Using the information »
**a.** According to the article about the paraplegic veteran, how many years ago was David Tims paralyzed?
**b.** In one to three sentences, why did David Tims go to the George E. Wahlen Medical Center, according to the article about the paraplegic veteran?
**c.** Proceed with the article about the paraplegic veteran, starting after its last paragraph.

Supplied text »
Paraplegic veteran still going full speed through life

Published: Thursday, July 16 2009 12:00 a.m. MDT

In the corner of the emergency room, David Tims, a 52-year-old paraplegic with an American flag bandanna tied around his head, watches a nurse ready a bag of intravenous antibiotics.

Tims came to the George E. Wahlen Medical Center the previous night when his leg became inflamed with cellulitis. Since he was paralyzed 31 years ago, he has suffered from a number of illnesses that build over days and nights and finally break his tolerance to withstand the pain. This time, he said his usually numb right leg felt like it would explode.

Tims got out of his bed in Murray, rolled his wheelchair up a ramp into his converted Toyota Sienna minivan and drove to the hospital. The doctor gave him a dose of antibiotics and said to return the next day for more.

"I'm here for that happy juice," Tims says to his nurse in a raspy smoker's voice. His fire-orange sunglasses and blond ponytail cut a stark contrast to the three other men in her care. They are lying shirtless on examination tables next to him, all suffering from chest pain.

"I'm gonna be perfectly honest with you. I'm fixin' to go on an 11-day Mardi Gras type thing on Friday. It's your typical guy stuff. We'll be chasin' girls and gettin' drunk. I just want to make sure my antibiotics aren't goin' to mess this up."

Given data »
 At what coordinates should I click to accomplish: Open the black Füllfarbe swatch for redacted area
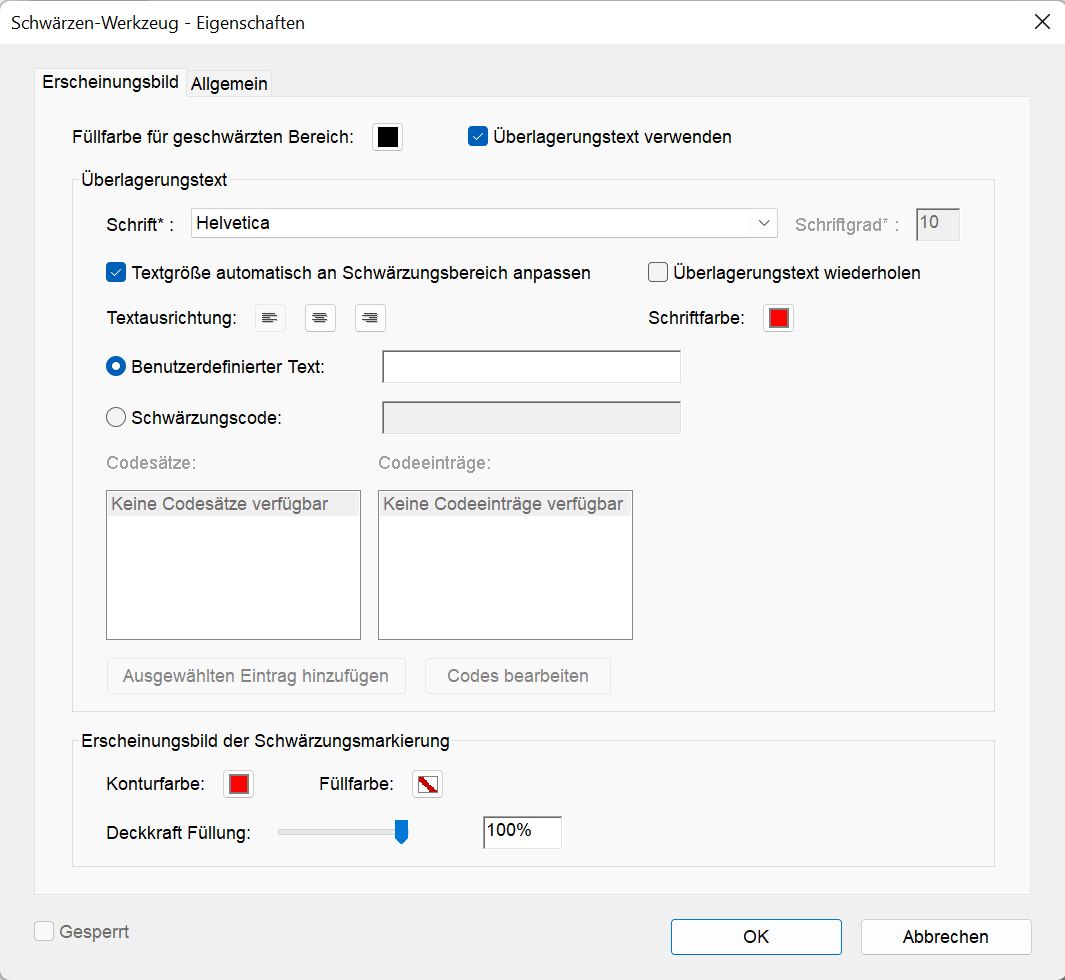click(388, 136)
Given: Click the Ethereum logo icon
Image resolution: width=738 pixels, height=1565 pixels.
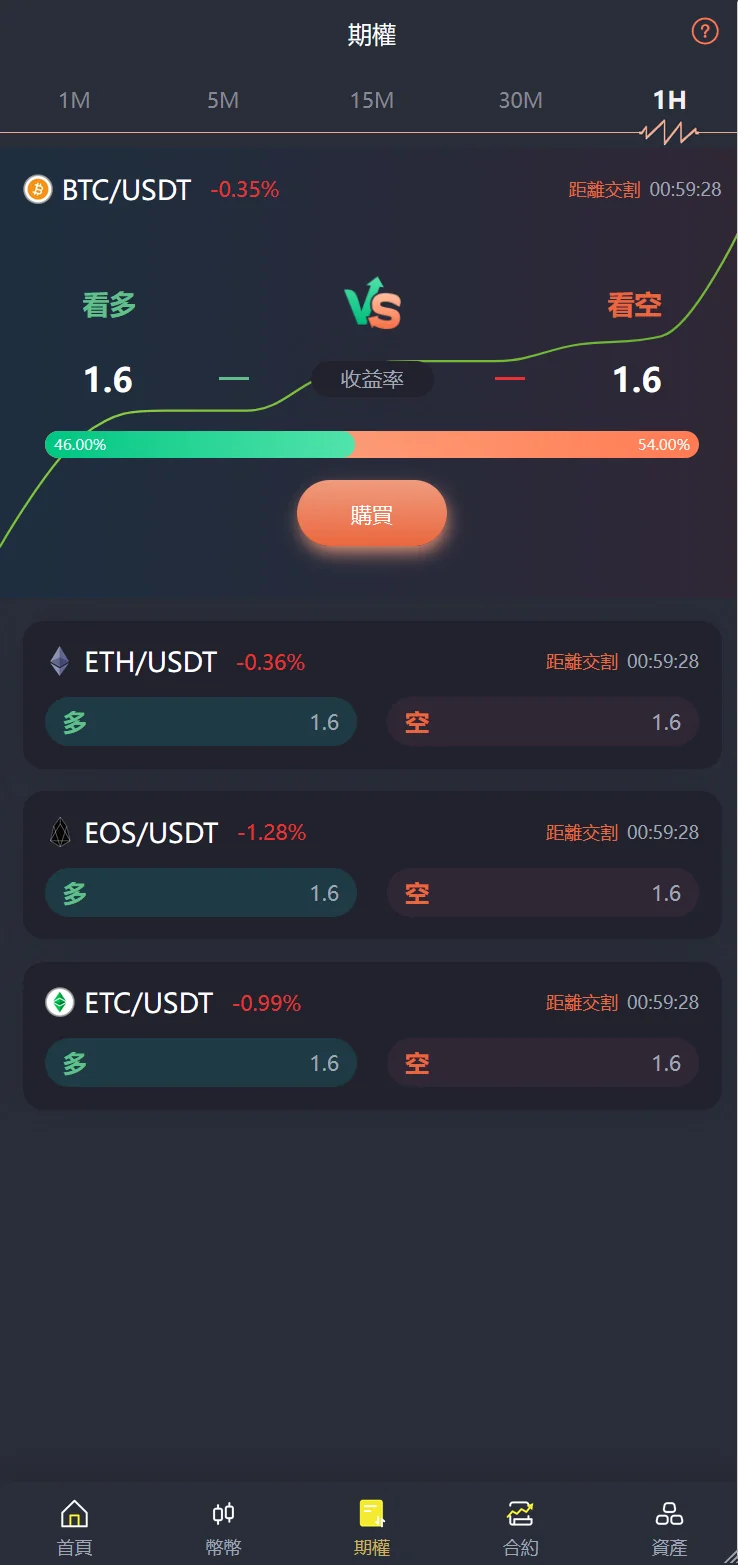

Numbered responses »
**a.** 31 years ago.

**b.** His leg had become inflamed with cellulitis, and his usually numb right leg felt like it would explode. He went the previous night, and the doctor gave him antibiotics and told him to come back the next day for more.

**c.**
Tims does not mention the impetus for the trip: the National Veterans Wheelchair Games in Spokane, Wash., which started Sunday. It is the largest annual wheelchair sports event in the world, with more 500 athletes participating this year.

Tims has competed every year since 1988, medaling more than 50 times in bowling, swimming and track.

He turns back to his nurse who is connecting the bag to a hose running into his hand.

"You're sure this is gonna be cool?" he asks one last time. The nurse is sure. "All right then. Put that baby in into high gear."

Meet David Tims. He is an alcohol-drinking, cigarette-smoking wheelchair athlete who will once again represent a state renowned for its pious sobriety.

Beneath this self-proclaimed hedonist is a man who has never resigned woefully in his wheelchair to the circumstances he has been dealt.

Tims was paralyzed in 1978, three years after he left the Army. He was jump starting his '67 Mercury Cougar in a parking lot in Modesto, Calif., when it dropped into gear and toppled him.